Pacific Pidgins

The Melanesian pidgins may have originated off their home islands, in the 19th century when the islanders were abducted for indentured labour. Hence they were developed by Melanesians for use between each other, not by the colonists on whose language they are based. English provides the basis of most of the vocabulary, but the grammar has many Melanesian features

The most well-known pidgin used in America is the now creolized Hawaiian Pidgin where locals mixed the traditional dialect of Hawaiian with English, Japanese, Portuguese, and other languages of immigrants of Hawaii and Pacific traders.

Pidgins become creole languages when a generation whose parents speak pidgin to each other teach it to their children as their first language. Often creoles can then replace the existing mix of languages to become the native language of the current community. However, pidgins do not always become creoles—they can die out or become obsolete.

Creole language

A creole language, or just creole, is a well-defined and stable language that originated from a non-trivial combination of two or more languages, typically with many distinctive features that are not inherited from either parent.
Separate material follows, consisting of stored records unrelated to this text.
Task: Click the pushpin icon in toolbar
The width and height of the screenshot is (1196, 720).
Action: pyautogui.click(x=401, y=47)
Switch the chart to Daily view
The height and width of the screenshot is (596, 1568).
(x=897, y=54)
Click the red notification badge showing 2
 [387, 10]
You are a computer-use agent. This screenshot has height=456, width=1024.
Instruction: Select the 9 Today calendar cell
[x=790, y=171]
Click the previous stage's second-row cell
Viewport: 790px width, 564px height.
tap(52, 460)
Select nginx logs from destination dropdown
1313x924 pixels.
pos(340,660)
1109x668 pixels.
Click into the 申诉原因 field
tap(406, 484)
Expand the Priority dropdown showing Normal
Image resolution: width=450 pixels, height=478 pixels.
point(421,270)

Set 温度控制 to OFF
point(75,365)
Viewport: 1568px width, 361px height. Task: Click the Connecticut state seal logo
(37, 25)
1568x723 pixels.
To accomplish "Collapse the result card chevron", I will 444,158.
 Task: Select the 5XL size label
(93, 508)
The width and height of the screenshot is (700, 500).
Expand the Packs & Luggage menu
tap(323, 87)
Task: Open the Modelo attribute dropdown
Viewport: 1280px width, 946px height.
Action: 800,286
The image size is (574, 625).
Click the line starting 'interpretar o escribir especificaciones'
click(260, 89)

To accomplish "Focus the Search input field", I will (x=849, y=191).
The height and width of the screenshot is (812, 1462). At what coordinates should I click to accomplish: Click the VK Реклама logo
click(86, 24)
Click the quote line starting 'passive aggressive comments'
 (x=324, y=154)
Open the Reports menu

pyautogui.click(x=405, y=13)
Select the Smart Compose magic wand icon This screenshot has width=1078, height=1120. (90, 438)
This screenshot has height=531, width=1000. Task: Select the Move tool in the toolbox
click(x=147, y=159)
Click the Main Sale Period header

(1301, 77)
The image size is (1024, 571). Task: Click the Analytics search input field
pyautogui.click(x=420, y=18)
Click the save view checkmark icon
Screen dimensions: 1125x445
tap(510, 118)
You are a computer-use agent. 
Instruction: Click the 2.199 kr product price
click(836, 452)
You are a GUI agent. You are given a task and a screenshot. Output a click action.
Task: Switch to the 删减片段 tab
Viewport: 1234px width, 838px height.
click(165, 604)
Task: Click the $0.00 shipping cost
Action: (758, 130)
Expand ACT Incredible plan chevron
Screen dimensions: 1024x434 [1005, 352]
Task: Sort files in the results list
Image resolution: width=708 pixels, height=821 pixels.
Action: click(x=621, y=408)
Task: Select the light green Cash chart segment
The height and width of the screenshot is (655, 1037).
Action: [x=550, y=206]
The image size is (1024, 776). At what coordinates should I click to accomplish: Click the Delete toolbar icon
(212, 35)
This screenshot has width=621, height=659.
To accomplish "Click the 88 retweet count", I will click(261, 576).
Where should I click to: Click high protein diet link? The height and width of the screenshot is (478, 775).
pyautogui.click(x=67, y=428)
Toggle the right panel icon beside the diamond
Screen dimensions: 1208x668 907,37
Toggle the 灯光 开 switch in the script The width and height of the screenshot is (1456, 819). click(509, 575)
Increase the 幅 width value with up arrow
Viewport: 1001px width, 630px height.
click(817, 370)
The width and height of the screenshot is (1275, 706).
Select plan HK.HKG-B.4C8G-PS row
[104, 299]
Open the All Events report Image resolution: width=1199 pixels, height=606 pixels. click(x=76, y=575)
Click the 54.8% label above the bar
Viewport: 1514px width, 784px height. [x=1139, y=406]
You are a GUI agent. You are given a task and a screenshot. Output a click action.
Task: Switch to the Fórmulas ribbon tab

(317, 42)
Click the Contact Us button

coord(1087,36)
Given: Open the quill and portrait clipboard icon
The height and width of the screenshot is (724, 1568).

All creole languages evolved from pidgins, usually those that have become the native language of some community.

History of the concept Colonial origins

The term creole comes from Portuguese crioulo, via Spanish criollo and French créole. The term was coined in the 16th century, during the great expansion in European maritime power and trade and the establishment of European colonies in Americas, in Africa, and along the coast of South and Southeast Asia up to the Philippines, China and Japan, and in Oceania.

The term "Creole" was originally applied to people born in the colonies, to distinguish them from the upper-class European-born immigrants. Originally, therefore, "Creole language" meant the speech of those Creole peoples.